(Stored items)
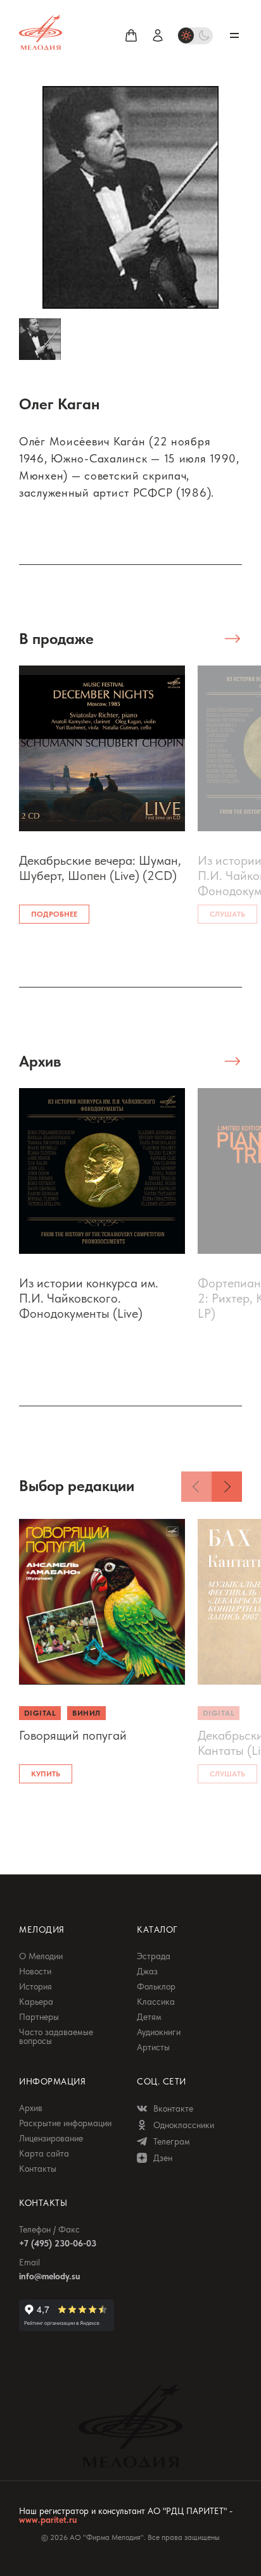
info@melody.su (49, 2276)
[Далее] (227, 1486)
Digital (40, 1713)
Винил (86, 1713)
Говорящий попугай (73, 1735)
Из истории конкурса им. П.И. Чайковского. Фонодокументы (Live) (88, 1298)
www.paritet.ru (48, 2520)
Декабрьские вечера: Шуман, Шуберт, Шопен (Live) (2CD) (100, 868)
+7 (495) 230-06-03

• **What is needed**
Exclude all images and restate the records above word for word.

• **Task output**
info@melody.su (49, 2276)
[Далее] (227, 1486)
Digital (40, 1713)
Винил (86, 1713)
Говорящий попугай (73, 1735)
Из истории конкурса им. П.И. Чайковского. Фонодокументы (Live) (88, 1298)
www.paritet.ru (48, 2520)
Декабрьские вечера: Шуман, Шуберт, Шопен (Live) (2CD) (100, 868)
+7 (495) 230-06-03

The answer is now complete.